Fortuitously for me as I navigate trying to continue in this industry, I got the opportunity to do some more structured teaching recently. My friend Lindsey Kuper asked if I’d give a guest lecture for her undergrad distributed systems class at UC Santa Cruz, so I spent week 3 at RC prepping a talk for this class. This is the kind of teaching that I’ve always found most challenging–teaching to an audience where you have a BIG experience gap. I’ve always found it easier to teach people something I’ve just learned, or to teach people who have worked on similar systems and just need to know the specific details that differ. The talk was pretty well received though, and it seemed like the undergrads were engaged and following the material for the first 90% of the talk, which is great.
Slides are here, and I’ll be giving it again at Recurse Center in January, where I will maybe record it. Content is some old systems design decisions Slack made, as well as two old incidents we had around the distributed database I worked on there. Side note: I hope that the content is old enough that Slack is cool with me talking about it externally, but uh, if you (still) work at Slack and you’re reading this and you think I should’ve checked with someone, let me know?

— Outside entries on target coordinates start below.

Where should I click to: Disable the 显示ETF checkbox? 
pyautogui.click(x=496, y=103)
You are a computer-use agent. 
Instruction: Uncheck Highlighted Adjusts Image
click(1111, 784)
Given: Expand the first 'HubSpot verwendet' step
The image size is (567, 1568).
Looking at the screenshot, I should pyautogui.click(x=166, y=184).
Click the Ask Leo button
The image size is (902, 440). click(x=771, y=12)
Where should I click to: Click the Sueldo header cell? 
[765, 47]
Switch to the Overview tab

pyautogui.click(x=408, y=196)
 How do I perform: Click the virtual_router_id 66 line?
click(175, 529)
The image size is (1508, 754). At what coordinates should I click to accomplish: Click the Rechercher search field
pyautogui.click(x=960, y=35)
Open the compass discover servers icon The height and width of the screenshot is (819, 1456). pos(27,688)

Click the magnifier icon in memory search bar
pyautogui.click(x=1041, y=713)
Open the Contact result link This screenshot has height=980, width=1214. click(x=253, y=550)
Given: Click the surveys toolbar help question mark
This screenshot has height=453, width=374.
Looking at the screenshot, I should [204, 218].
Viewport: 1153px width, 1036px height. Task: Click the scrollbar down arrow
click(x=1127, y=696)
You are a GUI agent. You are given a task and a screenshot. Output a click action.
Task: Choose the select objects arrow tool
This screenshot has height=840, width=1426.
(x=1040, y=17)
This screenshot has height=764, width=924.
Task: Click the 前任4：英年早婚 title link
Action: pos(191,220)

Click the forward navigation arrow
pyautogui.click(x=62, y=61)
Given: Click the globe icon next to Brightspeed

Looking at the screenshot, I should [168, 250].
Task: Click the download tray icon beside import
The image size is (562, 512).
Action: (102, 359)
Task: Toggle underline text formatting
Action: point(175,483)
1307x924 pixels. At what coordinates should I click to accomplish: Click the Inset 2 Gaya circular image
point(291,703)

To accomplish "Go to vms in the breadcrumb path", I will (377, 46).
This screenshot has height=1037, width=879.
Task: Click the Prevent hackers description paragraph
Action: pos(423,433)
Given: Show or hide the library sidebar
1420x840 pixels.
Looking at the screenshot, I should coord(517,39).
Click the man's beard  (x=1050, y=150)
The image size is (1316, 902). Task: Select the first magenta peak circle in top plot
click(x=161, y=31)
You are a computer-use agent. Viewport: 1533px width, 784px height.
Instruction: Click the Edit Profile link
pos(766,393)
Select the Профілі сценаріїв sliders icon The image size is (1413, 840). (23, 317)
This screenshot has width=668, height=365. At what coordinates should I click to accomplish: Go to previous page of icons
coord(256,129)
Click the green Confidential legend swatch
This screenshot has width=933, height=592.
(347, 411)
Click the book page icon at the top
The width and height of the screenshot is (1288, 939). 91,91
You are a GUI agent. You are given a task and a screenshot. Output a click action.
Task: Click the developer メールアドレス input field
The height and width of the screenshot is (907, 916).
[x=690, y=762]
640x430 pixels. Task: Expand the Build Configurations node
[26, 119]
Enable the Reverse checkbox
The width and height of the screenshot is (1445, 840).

In prepping for the talk, I chose the incidents to highlight some things related to what was in the course curriculum–namely replication, sharding, and consensus. One thing I would’ve wanted to know more about as an undergrad in a class-like setting is how these decisions actually show up in the real world. Something that I’ve learned while working is that although some systems design decisions are made at the whiteboard level weighing tradeoffs ahead of time, others you only find out about after you run your system and hit an incident. And then you get to make a decision about just how much time you’re willing to invest in fixing the problem you’ve created, and that can dictate as much of the solution space as anything else.
Ok, those are just my feelings about this talk. I’ll attempt to post a lightly edited transcript version of the talk to this blog soon so that people who don’t like watching videos (like me) can get something out of the material too.